- **Fragmento del documento**:

※ ※ ※

Pizzaballa, quien cumplió 60 años el mes pasado, llegó a Jerusalén a los 25 años, como sacerdote en su primer mes de servicio. Había crecido en tal pobreza que, al elegir ingresar en un entorno monástico, consideró que su familia tendría una boca menos que alimentar.
Pero, sobre todo, se inspiró en un sacerdote local, ciclista, que trajo alegría y vida espiritual al mundo del niño en crecimiento.
Si el público en general sabía algo de Pizzaballa antes de la muerte del papa Francisco, era sobre un gesto que él considera tan “obvio” que casi no tiene sentido: nueve días después del inicio de la guerra entre Israel y Gaza, y dos semanas después de asumir el cardenalato, se ofreció a cambio de los niños israelíes tomados como rehenes por Hamas el 7 de octubre.
En respuesta a una pregunta en una llamada a puerta cerrada con periodistas del Vaticano para hablar sobre su histórico nombramiento, Pizzaballa dijo simplemente: “Estoy dispuesto a un intercambio, a cualquier cosa, si esto puede llevar a la libertad, a traer a los niños a casa… Hay total disposición por mi parte”.
Fue una “pregunta extraña”, recordó, pero su respuesta fue muy seria. “No esperaba la reacción. Una reacción maravillosa en el mundo, pero no para Palestina”, declaró a CNN. “¿Por qué por los niños israelíes y no por los niños palestinos? Mi respuesta fue… también por ellos estoy listo. No hay problema”. Lo que dijo en ese momento durante la llamada con los periodistas fue “muy ingenuo”, reconoció. Sin embargo, el hecho de que, en medio del caos y la escasez de liderazgo que ha caracterizado el período de guerra, ninguna otra figura, política o religiosa, local o global, haya replicado su propuesta reflexiva, le resulta sorprendente. Al igual que el hecho de que nadie en una posición de poder haya respondido.
“En este momento, tengo la impresión de que la institución de líderes está, en cierto modo, paralizada por su rol”, dijo Pizzaballa. “La lección que veo aquí es que la fe y el poder no se llevan bien. Si quieres ser libre como líder religioso, tienes que ser independiente de cualquier tipo de poder, ya sea económico, político, social, etc. Y ahora no hemos llegado a ese punto”.

※ ※ ※

- **Extracto de datos**:
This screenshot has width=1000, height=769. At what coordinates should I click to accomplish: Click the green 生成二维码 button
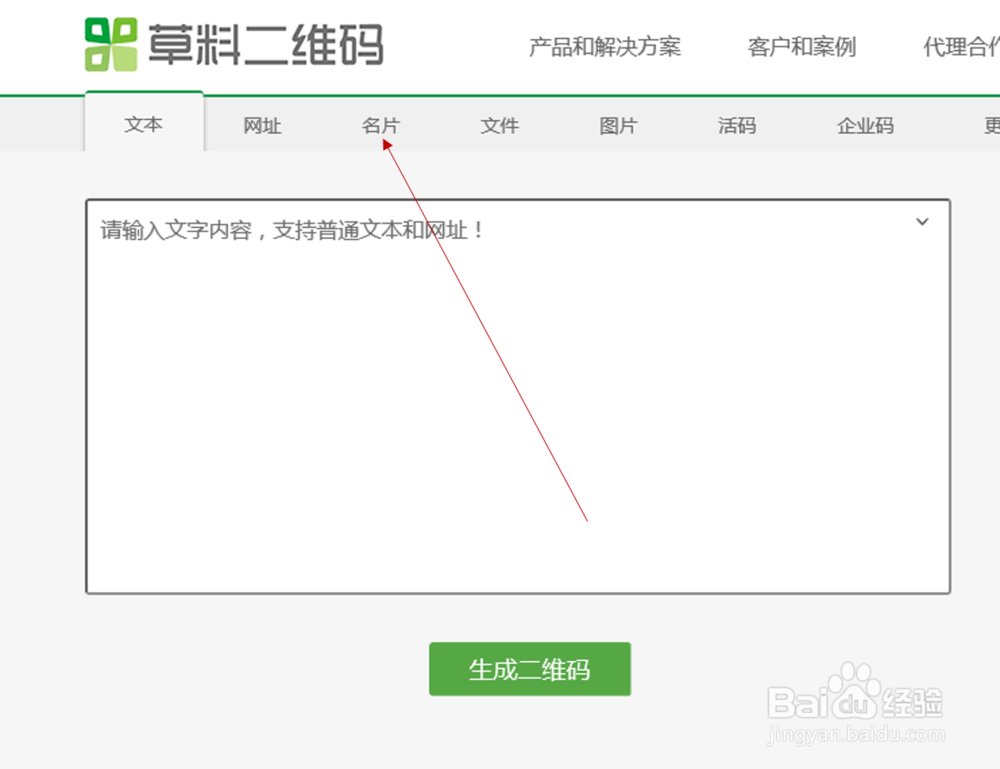coord(529,669)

※ ※ ※

- **Tareas propuestas**:
A. En el fragmento sobre Pizzaballa, ¿a qué edad llegó él a Jerusalén?
B. Según el fragmento sobre Pizzaballa, ¿qué tipos de poder nombra él como aquellos de los que debe ser independiente un líder religioso que quiera ser libre?
C. Continúa el fragmento sobre Pizzaballa a partir de su última oración.

- **Respuestas por tarea**:
A. A los 25 años, como sacerdote en su primer mes de servicio.

B. Económico, político y social.

C.
Al estallar la guerra, Pizzaballa predijo con lucidez que “lo primero que hay que hacer es intentar conseguir la liberación de los rehenes; de lo contrario, no habrá forma de detener (la escalada)”, añadiendo una nota de precaución: “No se puede hablar con Hamas. Es muy difícil”. Diecinueve meses después, con Israel a punto de expandir su guerra y 59 rehenes aún retenidos por Hamas, sus palabras parecen proféticas.
Pizzaballa se toma con calma sus propias contradicciones. El fraile franciscano, que ha dedicado su vida a la idea de una iglesia universal, se desenvuelve con soltura entre las mayorías judía y musulmana en cuyo seno ha desarrollado su vida. Como patriarca latino de Jerusalén desde 2020, lidera a los católicos que viven en Israel, los territorios palestinos, Jordania y Chipre.
Habiendo vivido casi toda su vida adulta en Jerusalén, con un doctorado de la Universidad Hebrea en su haber, Pizzaballa puede desenvolverse con soltura en una discusión teológica en YouTube, en hebreo fluido, con un rabino ortodoxo israelí, sonando a todas luces como dos viejos vecinos en un café.
Es fácil imaginar al cerebral y corpulento Pizzaballa, sobrino de Pier Luigi Pizzaballa, campeón romano de fútbol de la década de 1970, como un atleta retirado convertido en profesor.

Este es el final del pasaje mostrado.